7.2 Business Insight Analysis

python
def business_correlation_insights(df):
    """
    Extract business insights from correlation analysis
    """
    print("=== Business Correlation Insights Analysis ===")
    
    # 1. Sales correlation analysis
    print("\n1. Sales Impact Factor Analysis:")
    
    # Ice cream sales impact factors
    ice_cream_factors = df.corr()['ice_cream_sales'].abs().sort_values(ascending=False)
    ice_cream_factors = ice_cream_factors.drop('ice_cream_sales')
    
    print("   Ice Cream Sales Key Impact Factors:")
    for factor, corr in ice_cream_factors.head(3).items():
        direction = "Positive" if df[factor].corr(df['ice_cream_sales']) > 0 else "Negative"
        print(f"     {factor}: {corr:.3f} ({direction} correlation)")
    
    # Umbrella sales impact factors
    umbrella_factors = df.corr()['umbrella_sales'].abs().sort_values(ascending=False)
    umbrella_factors = umbrella_factors.drop('umbrella_sales')
    
    print("\n   Umbrella Sales Key Impact Factors:")
    for factor, corr in umbrella_factors.head(3).items():
        direction = "Positive" if df[factor].corr(df['umbrella_sales']) > 0 else "Negative"
        print(f"     {factor}: {corr:.3f} ({direction} correlation)")
    
    # 2. Weather factor correlations
    print("\n2. Weather Factor Relationships:")
    weather_vars = ['temperature', 'humidity', 'pressure', 'wind_speed', 'rainfall']
    weather_corr = df[weather_vars].corr()
    
    # Find strongest weather factor correlations
    weather_pairs = []
    for i in range(len(weather_vars)):
        for j in range(i+1, len(weather_vars)):
            corr_val = weather_corr.iloc[i, j]
            weather_pairs.append({
                'Pair': f"{weather_vars[i]} - {weather_vars[j]}",
                'Correlation': corr_val
            })
    
    weather_pairs_df = pd.DataFrame(weather_pairs)
    weather_pairs_df = weather_pairs_df.reindex(
        weather_pairs_df['Correlation'].abs().sort_values(ascending=False).index
    )
    
    print("   Weather Factor Correlations Ranked:")
    for _, row in weather_pairs_df.head(3).iterrows():
        direction = "Positive" if row['Correlation'] > 0 else "Negative"
        print(f"     {row['Pair']}: {row['Correlation']:.3f} ({direction} correlation)")
    
    # 3. Business recommendations
    print("\n3. Business Recommendations:")
    
    temp_ice_corr = df['temperature'].corr(df['ice_cream_sales'])
    rain_umbrella_corr = df['rainfall'].corr(df['umbrella_sales'])
    
    if temp_ice_corr > 0.5:
        print(f"   • Ice cream sales strongly positively correlated with temperature ({temp_ice_corr:.3f}), recommend adjusting inventory based on weather forecasts")
    
    if rain_umbrella_corr > 0.5:
        print(f"   • Umbrella sales strongly positively correlated with rainfall ({rain_umbrella_corr:.3f}), recommend monitoring rainfall forecasts")
    
    # AC usage analysis
    ac_temp_corr = df['temperature'].corr(df['air_conditioner_usage'])
    ac_humidity_corr = df['humidity'].corr(df['air_conditioner_usage'])
    
    if ac_temp_corr > 0.3 or ac_humidity_corr > 0.3:
        print(f"   • AC usage correlated with temperature ({ac_temp_corr:.3f}) and humidity ({ac_humidity_corr:.3f})")
        print("     Recommend power companies predict electricity demand based on weather forecasts")

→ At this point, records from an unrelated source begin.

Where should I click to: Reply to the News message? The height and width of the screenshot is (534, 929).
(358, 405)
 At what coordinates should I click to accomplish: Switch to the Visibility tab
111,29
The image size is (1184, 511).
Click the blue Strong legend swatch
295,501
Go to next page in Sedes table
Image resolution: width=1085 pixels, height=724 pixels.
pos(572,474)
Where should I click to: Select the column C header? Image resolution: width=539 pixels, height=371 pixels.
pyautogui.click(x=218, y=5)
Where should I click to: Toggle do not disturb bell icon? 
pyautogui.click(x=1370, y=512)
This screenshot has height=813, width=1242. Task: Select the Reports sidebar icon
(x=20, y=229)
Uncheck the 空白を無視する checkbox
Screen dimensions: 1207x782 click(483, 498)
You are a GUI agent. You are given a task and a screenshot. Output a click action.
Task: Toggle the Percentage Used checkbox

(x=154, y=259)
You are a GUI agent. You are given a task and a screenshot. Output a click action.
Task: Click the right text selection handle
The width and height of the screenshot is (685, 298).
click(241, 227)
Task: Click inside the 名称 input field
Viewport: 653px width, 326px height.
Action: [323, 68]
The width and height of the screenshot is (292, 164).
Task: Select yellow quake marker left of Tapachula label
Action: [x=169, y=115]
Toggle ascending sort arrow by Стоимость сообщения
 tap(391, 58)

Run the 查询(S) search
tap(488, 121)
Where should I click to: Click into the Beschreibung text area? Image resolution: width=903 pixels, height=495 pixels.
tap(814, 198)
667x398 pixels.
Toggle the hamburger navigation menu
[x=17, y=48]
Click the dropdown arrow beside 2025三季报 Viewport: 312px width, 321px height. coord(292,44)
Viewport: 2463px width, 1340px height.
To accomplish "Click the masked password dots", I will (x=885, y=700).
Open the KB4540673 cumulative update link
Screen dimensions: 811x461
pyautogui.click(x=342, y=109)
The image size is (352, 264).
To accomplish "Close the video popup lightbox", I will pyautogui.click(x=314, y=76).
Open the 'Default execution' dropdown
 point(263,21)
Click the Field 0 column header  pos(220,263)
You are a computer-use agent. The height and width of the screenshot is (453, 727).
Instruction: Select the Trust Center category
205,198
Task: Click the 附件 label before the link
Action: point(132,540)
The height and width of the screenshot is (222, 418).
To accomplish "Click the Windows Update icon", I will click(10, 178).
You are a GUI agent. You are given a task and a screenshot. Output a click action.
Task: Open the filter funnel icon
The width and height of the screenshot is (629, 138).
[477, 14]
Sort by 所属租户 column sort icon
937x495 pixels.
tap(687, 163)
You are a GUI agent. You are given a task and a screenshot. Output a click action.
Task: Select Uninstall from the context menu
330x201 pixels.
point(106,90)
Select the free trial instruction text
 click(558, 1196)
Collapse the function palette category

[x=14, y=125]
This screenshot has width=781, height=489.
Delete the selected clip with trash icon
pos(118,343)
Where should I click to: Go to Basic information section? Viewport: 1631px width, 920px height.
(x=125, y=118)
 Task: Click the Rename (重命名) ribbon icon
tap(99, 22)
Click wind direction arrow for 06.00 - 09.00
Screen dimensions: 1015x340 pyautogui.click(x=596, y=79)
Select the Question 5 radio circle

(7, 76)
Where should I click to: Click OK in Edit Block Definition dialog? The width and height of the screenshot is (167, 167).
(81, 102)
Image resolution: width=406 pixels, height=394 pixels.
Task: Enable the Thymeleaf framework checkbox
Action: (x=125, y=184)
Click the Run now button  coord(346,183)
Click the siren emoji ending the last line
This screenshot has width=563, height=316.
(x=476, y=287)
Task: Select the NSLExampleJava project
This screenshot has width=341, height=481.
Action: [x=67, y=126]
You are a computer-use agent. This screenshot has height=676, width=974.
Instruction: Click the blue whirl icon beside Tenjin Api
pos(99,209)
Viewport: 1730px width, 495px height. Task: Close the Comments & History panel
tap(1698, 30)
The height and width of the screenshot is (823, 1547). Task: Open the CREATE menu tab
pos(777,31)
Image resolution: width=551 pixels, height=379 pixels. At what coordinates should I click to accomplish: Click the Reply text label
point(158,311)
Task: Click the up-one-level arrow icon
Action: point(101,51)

# Execute business insights analysis
business_correlation_insights(df)

8. Time Series Correlation Analysis

8.1 Lag Correlation Analysis

python
# Create time series data
dates = pd.date_range('2023-01-01', periods=365, freq='D')
np.random.seed(42)

# Generate time series with seasonality and trend
time_trend = np.arange(365) * 0.01
seasonal = 10 * np.sin(2 * np.pi * np.arange(365) / 365.25)
noise = np.random.normal(0, 2, 365)

ts_data = pd.DataFrame({
    'date': dates,
    'temperature': 20 + seasonal + noise,
    'sales': 100 + time_trend * 50 + seasonal * 5 + noise * 3
})

# Add lagged sales (previous day's sales affects today's inventory demand)
ts_data['inventory_demand'] = ts_data['sales'].shift(1) * 0.8 + np.random.normal(0, 5, 365)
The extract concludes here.